But is it really my style?

In truth, I don’t know what my style is. I might not know until I actually have the finished product. I’ve spent all my life in environments where the targets were effectively set for me – school, college, work. The end result was something required by someone else; success was born of achieving a clearly defined goal.

The work I’ve been doing, writing longer pieces on subjects that mean something to me rather than somebody else, has been a new experience. Which is all very well, but clearly I need to find a reason why other people should want to read it…

Two people have got me thinking about this subject. The first is Chris Gillebeau and a section in his 279 Days To Overnight Success manifesto, dealing directly with the launching of a product. Principally, the following sentence:

“Don’t just put up a link one day and say, hey, here’s my product.”
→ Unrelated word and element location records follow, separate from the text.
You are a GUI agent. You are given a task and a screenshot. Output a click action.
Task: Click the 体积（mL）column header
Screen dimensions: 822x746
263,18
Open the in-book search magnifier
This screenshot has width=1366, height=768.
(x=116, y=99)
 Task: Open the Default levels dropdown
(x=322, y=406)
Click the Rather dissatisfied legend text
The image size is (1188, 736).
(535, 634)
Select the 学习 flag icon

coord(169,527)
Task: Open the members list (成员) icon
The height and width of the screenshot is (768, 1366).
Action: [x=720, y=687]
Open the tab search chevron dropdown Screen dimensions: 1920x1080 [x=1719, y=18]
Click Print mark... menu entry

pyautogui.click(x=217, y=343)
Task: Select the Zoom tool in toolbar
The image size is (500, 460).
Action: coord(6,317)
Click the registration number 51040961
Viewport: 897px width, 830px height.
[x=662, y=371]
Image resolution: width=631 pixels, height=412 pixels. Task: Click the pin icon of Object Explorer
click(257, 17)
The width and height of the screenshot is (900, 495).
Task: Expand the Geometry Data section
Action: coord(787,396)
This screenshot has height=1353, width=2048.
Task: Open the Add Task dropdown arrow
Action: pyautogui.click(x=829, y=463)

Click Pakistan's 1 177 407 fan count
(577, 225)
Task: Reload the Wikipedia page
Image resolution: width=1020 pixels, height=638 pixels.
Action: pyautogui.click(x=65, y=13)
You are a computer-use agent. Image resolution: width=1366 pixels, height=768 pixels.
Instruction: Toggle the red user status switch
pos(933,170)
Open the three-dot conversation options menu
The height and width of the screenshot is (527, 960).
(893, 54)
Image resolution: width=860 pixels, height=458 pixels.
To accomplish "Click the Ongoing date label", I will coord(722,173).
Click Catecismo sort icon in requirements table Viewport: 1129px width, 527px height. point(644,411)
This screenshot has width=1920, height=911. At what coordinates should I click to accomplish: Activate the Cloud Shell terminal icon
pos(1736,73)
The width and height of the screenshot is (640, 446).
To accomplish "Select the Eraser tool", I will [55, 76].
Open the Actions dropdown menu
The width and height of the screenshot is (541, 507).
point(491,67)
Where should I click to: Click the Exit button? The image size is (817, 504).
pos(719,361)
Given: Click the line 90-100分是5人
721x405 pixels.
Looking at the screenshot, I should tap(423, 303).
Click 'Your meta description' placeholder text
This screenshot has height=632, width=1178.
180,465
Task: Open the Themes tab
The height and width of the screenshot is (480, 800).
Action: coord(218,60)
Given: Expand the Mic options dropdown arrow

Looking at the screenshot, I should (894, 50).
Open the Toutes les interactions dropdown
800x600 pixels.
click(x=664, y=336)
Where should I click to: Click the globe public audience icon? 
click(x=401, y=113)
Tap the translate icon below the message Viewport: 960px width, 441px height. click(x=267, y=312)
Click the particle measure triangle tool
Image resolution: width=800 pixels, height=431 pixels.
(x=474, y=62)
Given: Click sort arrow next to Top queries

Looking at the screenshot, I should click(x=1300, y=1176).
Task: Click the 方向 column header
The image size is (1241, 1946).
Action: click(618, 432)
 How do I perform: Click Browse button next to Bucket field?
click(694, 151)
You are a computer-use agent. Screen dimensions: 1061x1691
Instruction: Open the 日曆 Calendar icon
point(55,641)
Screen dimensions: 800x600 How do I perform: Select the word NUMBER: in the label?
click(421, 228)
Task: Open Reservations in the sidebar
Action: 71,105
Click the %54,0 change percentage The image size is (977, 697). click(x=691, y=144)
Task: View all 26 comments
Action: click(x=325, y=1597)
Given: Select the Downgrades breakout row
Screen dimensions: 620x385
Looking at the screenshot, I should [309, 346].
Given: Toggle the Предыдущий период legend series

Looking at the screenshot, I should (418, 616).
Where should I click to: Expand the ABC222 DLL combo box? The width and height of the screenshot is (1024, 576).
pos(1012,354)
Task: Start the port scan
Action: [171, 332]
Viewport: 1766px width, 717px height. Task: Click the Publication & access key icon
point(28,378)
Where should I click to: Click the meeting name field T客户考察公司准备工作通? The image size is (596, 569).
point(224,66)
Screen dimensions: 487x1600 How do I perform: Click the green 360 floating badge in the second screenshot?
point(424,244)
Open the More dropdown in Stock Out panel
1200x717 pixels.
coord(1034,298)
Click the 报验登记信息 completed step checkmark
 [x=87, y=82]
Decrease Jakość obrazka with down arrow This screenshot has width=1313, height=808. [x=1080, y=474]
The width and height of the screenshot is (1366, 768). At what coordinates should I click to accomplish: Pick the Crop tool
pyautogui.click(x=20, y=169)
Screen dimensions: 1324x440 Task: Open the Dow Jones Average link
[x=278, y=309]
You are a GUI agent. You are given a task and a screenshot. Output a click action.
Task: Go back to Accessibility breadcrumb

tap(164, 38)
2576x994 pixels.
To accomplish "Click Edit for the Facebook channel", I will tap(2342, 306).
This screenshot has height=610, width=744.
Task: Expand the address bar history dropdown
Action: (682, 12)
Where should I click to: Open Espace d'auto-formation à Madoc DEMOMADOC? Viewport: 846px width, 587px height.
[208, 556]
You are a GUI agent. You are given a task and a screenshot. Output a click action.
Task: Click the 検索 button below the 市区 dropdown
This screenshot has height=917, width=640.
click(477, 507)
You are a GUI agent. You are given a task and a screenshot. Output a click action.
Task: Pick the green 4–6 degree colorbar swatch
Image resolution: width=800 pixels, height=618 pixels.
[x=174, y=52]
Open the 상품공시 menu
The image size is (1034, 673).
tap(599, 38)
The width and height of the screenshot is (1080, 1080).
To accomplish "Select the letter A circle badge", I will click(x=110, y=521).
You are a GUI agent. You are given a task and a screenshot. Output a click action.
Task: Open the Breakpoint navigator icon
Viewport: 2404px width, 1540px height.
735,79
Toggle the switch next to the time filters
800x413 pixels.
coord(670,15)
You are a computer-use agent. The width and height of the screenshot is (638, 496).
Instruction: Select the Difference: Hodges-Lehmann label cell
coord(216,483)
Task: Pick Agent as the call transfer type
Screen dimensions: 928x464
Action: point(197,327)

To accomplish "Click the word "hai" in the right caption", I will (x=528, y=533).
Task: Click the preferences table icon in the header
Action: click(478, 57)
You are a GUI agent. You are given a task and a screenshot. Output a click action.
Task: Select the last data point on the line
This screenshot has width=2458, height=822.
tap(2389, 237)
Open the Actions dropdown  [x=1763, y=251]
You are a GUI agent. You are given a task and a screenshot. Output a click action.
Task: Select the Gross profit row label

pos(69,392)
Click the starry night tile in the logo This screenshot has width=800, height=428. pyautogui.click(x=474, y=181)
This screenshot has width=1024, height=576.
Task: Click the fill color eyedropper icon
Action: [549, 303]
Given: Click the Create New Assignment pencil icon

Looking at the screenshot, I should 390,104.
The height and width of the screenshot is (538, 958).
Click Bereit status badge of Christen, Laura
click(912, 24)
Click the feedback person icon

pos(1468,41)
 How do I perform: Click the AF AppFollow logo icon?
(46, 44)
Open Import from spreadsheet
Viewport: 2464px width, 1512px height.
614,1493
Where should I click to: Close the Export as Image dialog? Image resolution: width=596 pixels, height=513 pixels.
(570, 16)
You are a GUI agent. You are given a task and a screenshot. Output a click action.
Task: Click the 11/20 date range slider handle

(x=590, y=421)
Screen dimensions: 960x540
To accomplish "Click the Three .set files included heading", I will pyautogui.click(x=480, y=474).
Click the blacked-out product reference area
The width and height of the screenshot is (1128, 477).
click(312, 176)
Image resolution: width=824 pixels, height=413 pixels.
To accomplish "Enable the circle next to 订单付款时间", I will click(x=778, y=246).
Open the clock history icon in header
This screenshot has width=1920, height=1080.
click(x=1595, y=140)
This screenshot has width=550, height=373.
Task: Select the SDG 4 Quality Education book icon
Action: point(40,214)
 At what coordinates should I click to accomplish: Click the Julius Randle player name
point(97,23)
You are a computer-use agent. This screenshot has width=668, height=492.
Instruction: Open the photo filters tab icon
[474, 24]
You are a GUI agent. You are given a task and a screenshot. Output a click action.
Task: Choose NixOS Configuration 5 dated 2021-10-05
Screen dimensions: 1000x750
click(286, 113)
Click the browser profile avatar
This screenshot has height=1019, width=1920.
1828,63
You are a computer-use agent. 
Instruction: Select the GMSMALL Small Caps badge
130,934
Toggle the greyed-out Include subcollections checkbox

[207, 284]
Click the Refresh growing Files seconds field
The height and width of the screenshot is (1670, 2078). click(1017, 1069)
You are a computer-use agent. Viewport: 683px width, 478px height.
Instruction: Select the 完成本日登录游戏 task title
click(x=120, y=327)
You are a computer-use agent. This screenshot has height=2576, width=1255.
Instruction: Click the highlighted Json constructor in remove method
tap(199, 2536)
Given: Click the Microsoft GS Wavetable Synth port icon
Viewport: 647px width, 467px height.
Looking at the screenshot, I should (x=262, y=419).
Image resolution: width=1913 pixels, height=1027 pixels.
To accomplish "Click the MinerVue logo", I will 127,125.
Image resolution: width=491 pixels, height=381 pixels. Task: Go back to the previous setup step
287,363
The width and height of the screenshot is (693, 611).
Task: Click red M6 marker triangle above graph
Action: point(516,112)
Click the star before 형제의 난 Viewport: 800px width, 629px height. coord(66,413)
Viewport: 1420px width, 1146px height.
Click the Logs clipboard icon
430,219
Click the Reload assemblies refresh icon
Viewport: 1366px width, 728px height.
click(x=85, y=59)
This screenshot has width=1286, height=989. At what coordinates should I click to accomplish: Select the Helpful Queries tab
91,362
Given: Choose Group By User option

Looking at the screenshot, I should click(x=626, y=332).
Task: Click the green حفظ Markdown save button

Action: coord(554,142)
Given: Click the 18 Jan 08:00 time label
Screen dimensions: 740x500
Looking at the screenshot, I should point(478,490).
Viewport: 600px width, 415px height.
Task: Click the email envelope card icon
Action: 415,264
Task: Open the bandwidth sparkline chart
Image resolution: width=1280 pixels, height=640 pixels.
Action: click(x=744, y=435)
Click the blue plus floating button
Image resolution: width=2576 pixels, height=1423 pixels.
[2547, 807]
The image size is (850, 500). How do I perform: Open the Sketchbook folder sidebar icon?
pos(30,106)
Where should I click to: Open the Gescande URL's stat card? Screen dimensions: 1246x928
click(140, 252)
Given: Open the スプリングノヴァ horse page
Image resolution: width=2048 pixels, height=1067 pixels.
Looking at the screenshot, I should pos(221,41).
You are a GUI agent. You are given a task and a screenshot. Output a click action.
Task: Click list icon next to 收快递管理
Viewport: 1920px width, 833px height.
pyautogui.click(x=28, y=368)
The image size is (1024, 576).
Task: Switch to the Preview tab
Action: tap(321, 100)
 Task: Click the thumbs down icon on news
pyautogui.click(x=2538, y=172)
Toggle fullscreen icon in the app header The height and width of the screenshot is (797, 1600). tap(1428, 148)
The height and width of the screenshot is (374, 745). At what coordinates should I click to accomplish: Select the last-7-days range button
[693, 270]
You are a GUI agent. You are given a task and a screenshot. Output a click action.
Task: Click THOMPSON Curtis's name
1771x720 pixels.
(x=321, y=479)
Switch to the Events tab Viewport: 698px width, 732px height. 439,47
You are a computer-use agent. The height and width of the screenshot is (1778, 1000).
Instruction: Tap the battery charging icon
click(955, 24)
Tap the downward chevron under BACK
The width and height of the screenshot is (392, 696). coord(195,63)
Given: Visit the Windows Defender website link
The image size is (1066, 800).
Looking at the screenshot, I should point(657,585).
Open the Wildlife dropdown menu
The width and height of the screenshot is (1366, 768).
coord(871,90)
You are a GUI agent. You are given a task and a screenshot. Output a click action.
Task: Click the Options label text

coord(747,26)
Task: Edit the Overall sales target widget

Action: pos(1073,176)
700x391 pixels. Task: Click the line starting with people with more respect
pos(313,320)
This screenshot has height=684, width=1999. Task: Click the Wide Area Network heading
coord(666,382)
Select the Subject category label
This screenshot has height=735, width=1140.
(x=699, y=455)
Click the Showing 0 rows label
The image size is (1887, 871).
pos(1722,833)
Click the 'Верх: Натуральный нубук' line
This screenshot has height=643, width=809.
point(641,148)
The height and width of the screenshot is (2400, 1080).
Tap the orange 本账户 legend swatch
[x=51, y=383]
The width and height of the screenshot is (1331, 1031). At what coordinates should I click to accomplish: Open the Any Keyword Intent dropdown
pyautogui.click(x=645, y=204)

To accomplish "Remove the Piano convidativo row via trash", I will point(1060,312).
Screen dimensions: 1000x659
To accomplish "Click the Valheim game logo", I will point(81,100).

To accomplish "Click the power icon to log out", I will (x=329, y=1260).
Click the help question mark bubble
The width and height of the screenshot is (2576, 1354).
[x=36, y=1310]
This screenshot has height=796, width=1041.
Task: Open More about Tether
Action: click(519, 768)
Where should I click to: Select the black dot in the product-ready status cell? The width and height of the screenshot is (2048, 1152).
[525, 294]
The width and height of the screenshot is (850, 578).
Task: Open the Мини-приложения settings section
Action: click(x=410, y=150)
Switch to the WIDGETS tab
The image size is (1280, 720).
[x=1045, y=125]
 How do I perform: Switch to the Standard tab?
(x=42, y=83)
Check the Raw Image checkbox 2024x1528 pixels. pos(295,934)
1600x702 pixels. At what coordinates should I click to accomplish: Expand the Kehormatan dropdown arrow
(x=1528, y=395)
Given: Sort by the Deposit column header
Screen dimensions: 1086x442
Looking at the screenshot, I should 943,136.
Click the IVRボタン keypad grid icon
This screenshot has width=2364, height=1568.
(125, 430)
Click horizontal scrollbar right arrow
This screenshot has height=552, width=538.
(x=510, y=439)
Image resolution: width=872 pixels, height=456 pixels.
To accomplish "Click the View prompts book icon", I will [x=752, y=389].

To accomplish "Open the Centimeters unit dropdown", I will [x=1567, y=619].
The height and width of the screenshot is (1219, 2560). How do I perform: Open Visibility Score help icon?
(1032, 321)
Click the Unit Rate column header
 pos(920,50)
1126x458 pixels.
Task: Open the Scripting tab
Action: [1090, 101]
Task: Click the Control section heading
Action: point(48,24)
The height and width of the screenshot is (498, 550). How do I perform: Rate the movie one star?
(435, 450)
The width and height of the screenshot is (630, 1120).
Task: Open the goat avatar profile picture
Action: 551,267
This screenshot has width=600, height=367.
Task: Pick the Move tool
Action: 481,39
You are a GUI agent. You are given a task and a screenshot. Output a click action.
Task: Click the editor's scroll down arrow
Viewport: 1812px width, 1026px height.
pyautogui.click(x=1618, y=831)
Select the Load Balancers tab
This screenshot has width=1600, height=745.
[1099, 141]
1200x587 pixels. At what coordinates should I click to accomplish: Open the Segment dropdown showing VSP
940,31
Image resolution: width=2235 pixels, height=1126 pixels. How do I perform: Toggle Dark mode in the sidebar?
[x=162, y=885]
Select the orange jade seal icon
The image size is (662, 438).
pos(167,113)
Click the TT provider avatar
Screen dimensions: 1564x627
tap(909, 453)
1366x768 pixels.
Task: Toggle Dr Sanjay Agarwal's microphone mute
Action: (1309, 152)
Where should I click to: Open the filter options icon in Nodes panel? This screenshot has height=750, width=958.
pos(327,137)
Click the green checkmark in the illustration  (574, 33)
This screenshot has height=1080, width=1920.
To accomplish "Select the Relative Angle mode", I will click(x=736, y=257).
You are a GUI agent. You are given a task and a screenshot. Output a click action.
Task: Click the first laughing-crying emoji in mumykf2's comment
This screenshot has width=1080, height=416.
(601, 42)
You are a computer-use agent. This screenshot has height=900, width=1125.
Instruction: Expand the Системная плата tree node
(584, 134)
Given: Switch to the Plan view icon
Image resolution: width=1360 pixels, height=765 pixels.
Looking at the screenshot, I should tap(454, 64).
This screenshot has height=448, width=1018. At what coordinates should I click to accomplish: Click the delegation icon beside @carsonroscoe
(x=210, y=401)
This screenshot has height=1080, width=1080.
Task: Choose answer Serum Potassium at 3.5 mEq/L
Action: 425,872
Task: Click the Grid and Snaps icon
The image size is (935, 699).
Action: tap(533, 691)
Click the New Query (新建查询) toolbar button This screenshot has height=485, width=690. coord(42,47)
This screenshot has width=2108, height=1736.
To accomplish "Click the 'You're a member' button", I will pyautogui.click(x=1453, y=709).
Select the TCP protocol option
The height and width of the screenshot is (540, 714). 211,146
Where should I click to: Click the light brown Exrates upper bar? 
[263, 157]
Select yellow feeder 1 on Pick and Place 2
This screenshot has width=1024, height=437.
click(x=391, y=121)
The second is Michael Nobbs and the launch of his new book, Drawing Your Life. I’ve recently become a member on Michael’s website, Sustainably Creative, because I wanted to read his books about taking small, measured steps to achieve long-term goals. I could have bought the books without becoming a member, but I also wanted to understand and experience his philosophy on a more day-to-day basis.

Joining the site has coincided with Michael launching a countdown to the publication date, and I’ll be watching with interest as that day approaches. For now, I’ll continue to ponder the potential launching of my work in the future, and share the video that Michael has created about his countdown.

Saturday, 26 January 2013

Self Publisher-ing

Over Christmas, I wrote a 12,000-word guide to creative lessons that can be learnt from the sport of football. It’s not perfect (yet!), but it only needs a couple of weeks more work before it is ready to be unleashed.

The main thing I need to think about is presenting it; moulding the words I’ve so carefully crafted into something appealing and readable. I’m aware of Adobe InDesign, and I’ve read about Scribus, an open source desktop publishing program. The former would require a lot of expense and learning. The latter would merely require a lot of learning.

Either way, a lot of learning…

Just before Christmas, I bought a book to teach myself HTML and CSS programming. I’ve flicked through the book, and the prospect of learning it excites me. But then I settled down to doing actual writing and the programming suddenly didn’t seem quite so important. For now, my time is better spent doing and learning other things.

Some of the advice I’ve read about getting involved in the world of self-publishing can be boiled down to this: find your own method. Do it YOUR way.

So that’s what I want to try. The other day, in a quiet moment at work, I started playing around with Microsoft Publisher 2010. With a quality photograph downloaded under a Creative Commons license, I was able to mock up a decent-looking front cover for the guide. In the space of a few minutes, I went from Publisher? Yeah, right, to, This might be a genuine option.

I’m not saying it’ll be a long-term option. I might find the whole process harder than it needs to be. Hell, just writing a blog post in MS Word can be a frustrating experience at times! One day I’ll probably want to learn something more complex but now, while I’m finding my feet, it may well be the way I want to do it.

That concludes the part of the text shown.